The exposure of insurers to changes in prices can vary considerably, and not all may be fully captured by the consumer price index itself. For example, claims in general liability, medical malpractice and workers’ compensation are dominated by bodily injury claims. These have high exposure to medical and wage inflation. Property, specialty and professional liability on the other hand are more exposed to CPI inflation and/or social cost escalation. On the non-life business, the degree of potential exposure is driven by: (1) the duration (years of claims) of loss reserves exposed to the spike in inflation; and (2) the reserve leverage, meaning the level of affected reserves as a percentage of premiums.

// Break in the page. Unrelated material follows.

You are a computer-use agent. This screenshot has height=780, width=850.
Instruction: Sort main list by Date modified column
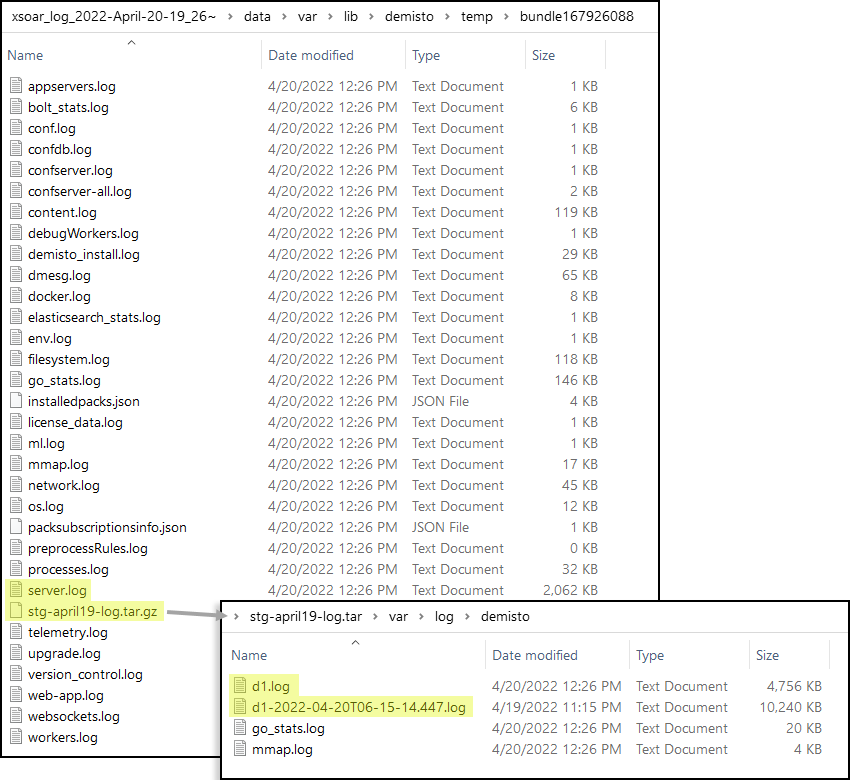(x=310, y=55)
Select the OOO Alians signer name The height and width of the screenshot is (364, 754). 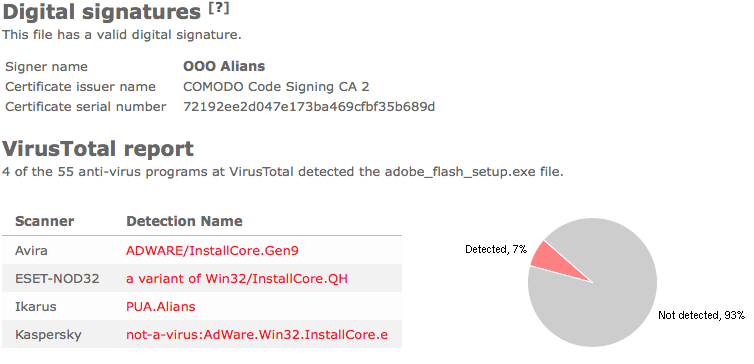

As for headwinds, we see the firmer inflation environment as a growing risk for insurers, the persistent low interest rates as a hurdle for profitability and social inflation – non-economic trends increasing claims severity – as a challenge for underwriting, more specifically in the United States.

But, all risks accounted for, the scales are tipped towards a positive insurance market outlook. The upbeat cyclical economic momentum and the hardening of rates in non-life are positive short-term drivers of premium volume. Longer-term trends are also becoming valuable as higher risk awareness is helping drive demand for business interruption protection and life and health insurance, while the leap towards digitisation is enabling insurers to leverage online channels.